A block of data
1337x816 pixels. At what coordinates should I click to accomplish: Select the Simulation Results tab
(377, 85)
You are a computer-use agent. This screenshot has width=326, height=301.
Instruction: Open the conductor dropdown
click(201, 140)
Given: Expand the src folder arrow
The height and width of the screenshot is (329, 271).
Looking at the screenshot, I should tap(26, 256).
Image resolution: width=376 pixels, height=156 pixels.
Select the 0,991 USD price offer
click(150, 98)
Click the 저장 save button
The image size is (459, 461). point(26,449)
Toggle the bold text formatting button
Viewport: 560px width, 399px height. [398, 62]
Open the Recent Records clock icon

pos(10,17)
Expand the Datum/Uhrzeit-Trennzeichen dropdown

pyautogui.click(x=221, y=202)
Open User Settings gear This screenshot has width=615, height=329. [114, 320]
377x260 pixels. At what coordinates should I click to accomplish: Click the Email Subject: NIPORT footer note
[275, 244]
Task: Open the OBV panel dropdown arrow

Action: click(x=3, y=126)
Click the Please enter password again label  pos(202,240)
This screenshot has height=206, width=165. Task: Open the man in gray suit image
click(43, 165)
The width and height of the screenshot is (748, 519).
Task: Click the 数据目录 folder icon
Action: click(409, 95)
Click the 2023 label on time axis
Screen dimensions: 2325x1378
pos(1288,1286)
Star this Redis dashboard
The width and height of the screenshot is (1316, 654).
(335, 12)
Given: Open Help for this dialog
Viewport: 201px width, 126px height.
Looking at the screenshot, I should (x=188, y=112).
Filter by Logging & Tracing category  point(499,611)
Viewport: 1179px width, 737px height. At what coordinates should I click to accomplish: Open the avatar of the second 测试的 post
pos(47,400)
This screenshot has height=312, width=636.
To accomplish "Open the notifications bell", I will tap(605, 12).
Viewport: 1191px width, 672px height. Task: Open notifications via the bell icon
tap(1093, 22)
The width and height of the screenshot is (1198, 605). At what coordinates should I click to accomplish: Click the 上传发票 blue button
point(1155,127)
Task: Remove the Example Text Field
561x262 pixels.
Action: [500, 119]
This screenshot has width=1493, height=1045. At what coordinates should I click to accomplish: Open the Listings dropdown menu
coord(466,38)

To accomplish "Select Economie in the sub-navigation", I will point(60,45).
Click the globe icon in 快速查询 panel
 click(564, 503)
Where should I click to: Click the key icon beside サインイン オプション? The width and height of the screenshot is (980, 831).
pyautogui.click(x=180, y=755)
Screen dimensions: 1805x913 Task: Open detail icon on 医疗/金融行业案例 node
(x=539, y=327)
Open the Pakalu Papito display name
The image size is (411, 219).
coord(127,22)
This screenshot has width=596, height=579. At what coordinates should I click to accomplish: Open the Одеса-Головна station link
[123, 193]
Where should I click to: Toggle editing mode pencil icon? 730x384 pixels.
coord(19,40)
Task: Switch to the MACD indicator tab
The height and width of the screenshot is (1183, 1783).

> WHAT TO DO:
Copy out, unchanged, the stretch of the listing from the line containing "Open User Settings" through the line containing "Click the Please".

> TASK OUTPUT:
Open User Settings gear This screenshot has width=615, height=329. [114, 320]
377x260 pixels. At what coordinates should I click to accomplish: Click the Email Subject: NIPORT footer note
[275, 244]
Task: Open the OBV panel dropdown arrow

Action: click(x=3, y=126)
Click the Please enter password again label  pos(202,240)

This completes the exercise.